Qu’arrive-t-il lorsqu’on croise une compacte sportive avec un multisegment sous-compact ? Hyundai s’est penché sur cette question, qui, avouons-le, n’est pas d’une importance capitale, pour dévoiler son Kona assaisonné à la sauce N. Un nouveau sous-segment est né.

Charles René
Charles René La Presse

Alors que la concurrence mise sur des moteurs qui tentent de faire usage du moins de carburant possible pour satisfaire les désirs de sa clientèle, Hyundai tente ici de jouer la carte de la performance pour faire rayonner son Kona.

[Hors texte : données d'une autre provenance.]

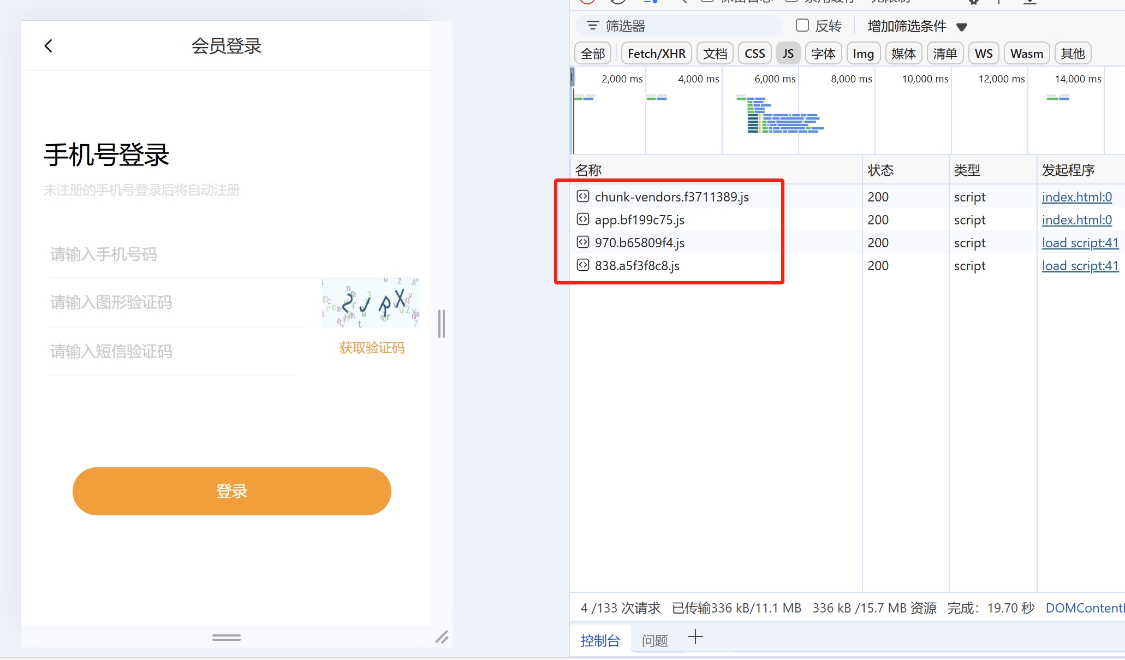This screenshot has width=1125, height=660.
Task: Click the 获取验证码 link
Action: tap(372, 348)
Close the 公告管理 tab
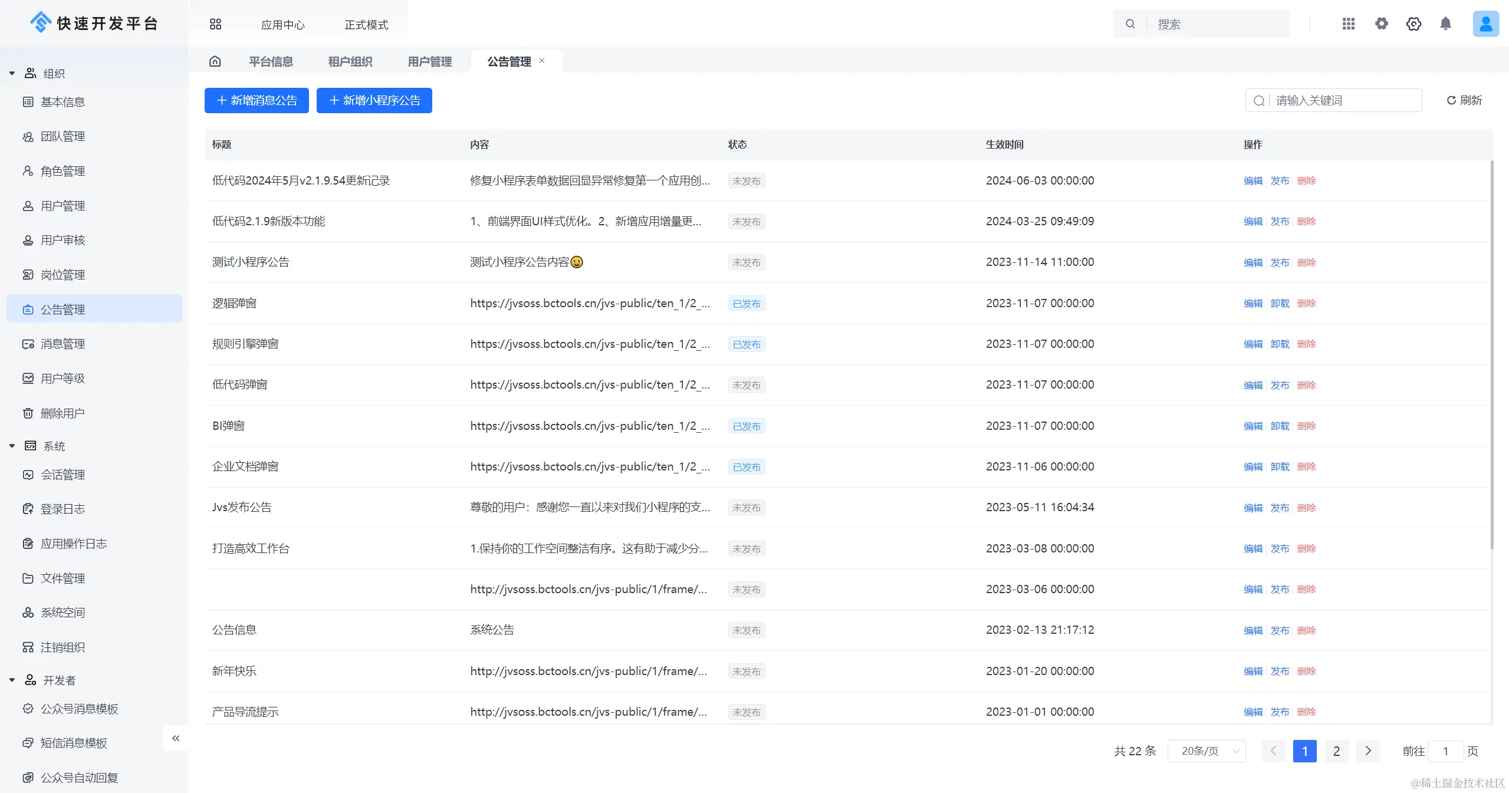The image size is (1509, 793). point(542,61)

Cette nouvelle déclinaison embarque ni plus ni moins que le quatre-cylindres turbocompressé de 2 L de la très compétente Veloster N. On obtient ainsi 276 ch, un impressionnant gain de près de 130 ch lorsqu’on dresse une comparaison directe avec le quatre-cylindres de 2 L de série. Le Kona N sera aussi pourvu d’une boîte à double embrayage à huit rapports pour soutenir cette hausse marquée de puissance.

PHOTO FOURNIE PAR HYUNDAI

L’habitacle du Hyundai Kona N 2022

Pas de rouage intégral

Le constructeur n’a cependant pas cru bon d’ajouter le rouage intégral dans l’équation, une décision sans doute motivée par le désir de garder ce Kona N abordable. Qu’à cela ne tienne, le train avant est doté d’un différentiel à glissement limité électronique permettant d’optimiser la répartition du couple entre les deux roues avant.

PHOTO FOURNIE PAR HYUNDAI

Le Hyundai Kona N 2022 n’est pas offert avec le rouage intégral.

Hyundai estime ainsi que le 0-100 km/h peut se boucler en 5,5 s, une prestation égale à celle de la Veloster N. On précise également que certaines améliorations ont été apportées au châssis pour améliorer la rigidité, sans toutefois exposer entièrement leur étendue.

Le Kona N sera mis en vente plus tard au courant de l’année.